I had a hellacious time updating the certificate on my Dockerized Discourse server — the acme.sh script doesn’t have a slash delimiter between the hostname and the ./well-known folder within the URI. Which means the request fails. Repeatedly.

 

[Sat Oct 10 00:01:09 UTC 2020] _post_url='https://acme-v02.api.letsencrypt.org/acme/chall-v3/7784162898/nr42-g'
[Sat Oct 10 00:01:09 UTC 2020] _CURL='curl -L --silent --dump-header /shared/letsencrypt/http.header -g '
[Sat Oct 10 00:01:10 UTC 2020] _ret='0'
[Sat Oct 10 00:01:10 UTC 2020] code='200'
[Sat Oct 10 00:01:10 UTC 2020] trigger validation code: 200
[Sat Oct 10 00:01:10 UTC 2020] sleep 2 secs to verify
[Sat Oct 10 00:01:12 UTC 2020] checking
[Sat Oct 10 00:01:12 UTC 2020] url='https://acme-v02.api.letsencrypt.org/acme/chall-v3/7784162898/nr42-g'
[Sat Oct 10 00:01:12 UTC 2020] payload
[Sat Oct 10 00:01:12 UTC 2020] POST
[Sat Oct 10 00:01:12 UTC 2020] _post_url='https://acme-v02.api.letsencrypt.org/acme/chall-v3/7784162898/nr42-g'
[Sat Oct 10 00:01:12 UTC 2020] _CURL='curl -L --silent --dump-header /shared/letsencrypt/http.header -g '
[Sat Oct 10 00:01:13 UTC 2020] _ret='0'
[Sat Oct 10 00:01:13 UTC 2020] code='200'
[Sat Oct 10 00:01:13 UTC 2020] discourse.example.com:Verify error:Fetching https://discourse.example.com.well-known/acme-challenge/XY02T_40TL92IADByQ45JMj4JzC2qJCatVd2odJMAlU: Invalid host in redirect target
[Sat Oct 10 00:01:13 UTC 2020] pid
[Sat Oct 10 00:01:13 UTC 2020] No need to restore nginx, skip.

 

Turns out that’s my bad config — I’ve got a reverse proxy in front of Discourse, and we don’t use the clear text http site. The reverse proxy just bounces you over to the https site.
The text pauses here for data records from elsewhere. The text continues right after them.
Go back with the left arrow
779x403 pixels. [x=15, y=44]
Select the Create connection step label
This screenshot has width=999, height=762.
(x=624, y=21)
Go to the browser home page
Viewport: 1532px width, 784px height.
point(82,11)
Two problems — one, I failed to put the trailing slash after my redirect, s http://discourse.example.com/.well-known/blah is being redirected to https://discourse.example.com.well-known/blah

<VirtualHost 10.1.2.3:80>
ServerName discourse.example.com
ServerAlias discourse

Redirect 301 / https://discourse.example.com

</VirtualHost>

 

That’s easy enough to fix — add the trailing slash I should have had anyway. But the subsequent problem is that the bootstrap nginx config that is used to serve up the validation page only listens on port 80. So I cannot redirect the clear-text traffic over to the SSL site. I have to reverse proxy the clear text site as well (at least whenever the certificate needs to be renewed).

ProxyPass / https://discourse.example.com/
ProxyPassReverse / https://discourse.example.com/

Voila, a web server with an updated certificate.